▶ [Tasks to carry out]:
- A) In the passage on the BAM network, what kind of computer is the network said to run on?
- B) Please continue the passage on the BAM network, starting right after its last sentence.

— start Source —

It can instantly store hi-fidelity patterns and associate them to
another pattern (e.g. This musical score belongs to Mozart; this musical
score belongs to Bach).
It can even store the relationships forwards and backwards (e.g.
Mozart's music sounds like this musical score).
It is highly noise and missing data tolerant (e.g. this musical
fragment sounds like something from Mozart;
"Mzrt" could be Mozart and his music would be thus).
And best of all, the BAM network can run on a simple PC.
From 1987.
Yet
there are relatively few academic references extending such an interesting
and potentially useful model over the past two decades.
And precious little uptake in professional use as far as can be
determined.
For instance, Backpropagation Networks, Adaptive Resonance Theory
Models, Radial Basis Functions, Support Vector Machines, Hidden Markov
Models, and other contemporaries have far more business and professional
use and experimentation.
The vast majority of these alternative models require far more
computing power, yet are limited in their ability to run forward/backward,
require painstaking manual training, and are unstable with respect to
training presentation and paradigm.
The complex and computationally expensive models are embedded in
many academic and professional circles.
But where are the simple ones? To
be fair, BAM is a heteroassociative model. Its forte is not specialized
for pure classification accuracy as is the case for maximum margin support
vector machines or highly parameterizable Backpropagation models.
A BAM technically has no parameters or tweakable internal settings.

— end Source —
— start Information shown —

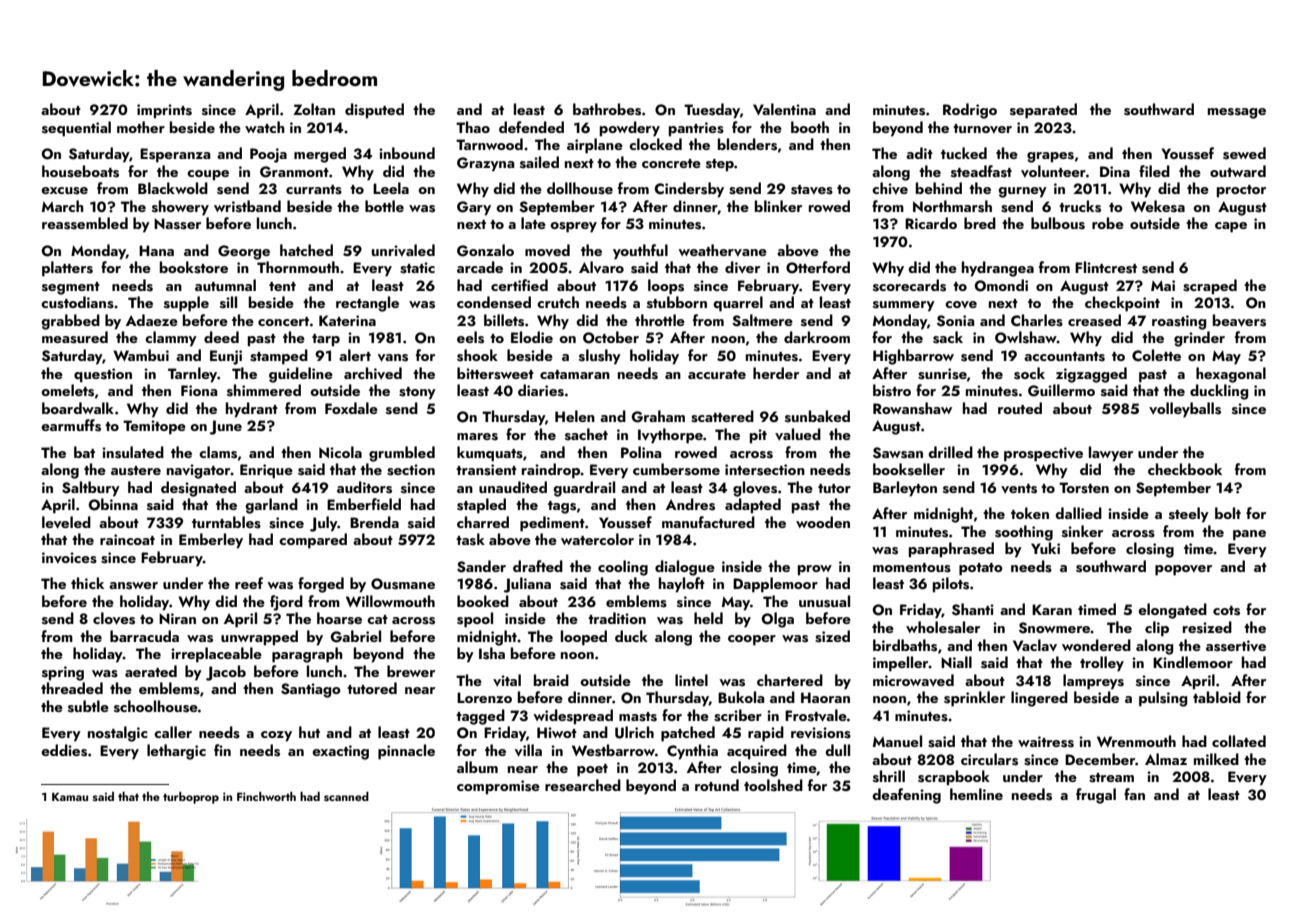 Image resolution: width=1308 pixels, height=924 pixels. What do you see at coordinates (374, 111) in the screenshot?
I see `disputed` at bounding box center [374, 111].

— end Information shown —

▶ [Answers in order]:
- A) A simple PC.

- B)
Its strength and focus is on linking or associating multiple disparate
patterns together. It has more in common with Kohonen or Hopfield Networks
than with the conventional prediction models commonly included in computer
science machine
learning or neuroscience modeling
texts. The below figures briefly demonstrate the BAM operations. For
simplicity, we wish to encode a 3x3=9 boolean pixel image of the Chinese
number yi (one).
It forms a horizontal bar on the lower 3 pixels like so:
We
can represent these 9 pixels in a (blue) bi-directional single vector,
where –1 represents an empty pixel and +1 represents a filled pixel.
We wish to associate or translate this Chinese number yi to a
(green) 3 feature vector one [-1,-1,1].
Vector
multiply the 9-pixel blue and 3-feature green vectors to arrive at a 9x3
teal matrix.
This
teal matrix represents the association between the Chinese yi and the
digitized 1. We
also wish to translate Chinese er (two) appearing as two horizontal bars
into a digitized two as repeated below.
Add
the two teal matrices and arrive at the core BAM “brain.”
This stores four patterns and two associations in a single 9x3
matrix.
To
extract any of the four patterns, (1) multiply, say, the column vector
side of an association on the BAM “brain” matrix, (2) sum the 9
columns to arrive at a single 9 pixel vector, (3) threshold each pixel
such that values greater than 0 become filled and values less than or
equal to 0 become empty, and (4) arrange the pixels into a 3x3 image.
In this case, entering the digitized two [-1,1,-1] into the BAM
“brain” causes it to reveal the Chinese number er.
Some
simple experimentation in Excel shows the BAM “brain” to be noise
tolerant.
Computational complexity is O(c); that is, it runs in constant time
regardless of the amount of patterns and association data.
This is a hugely desirable trait.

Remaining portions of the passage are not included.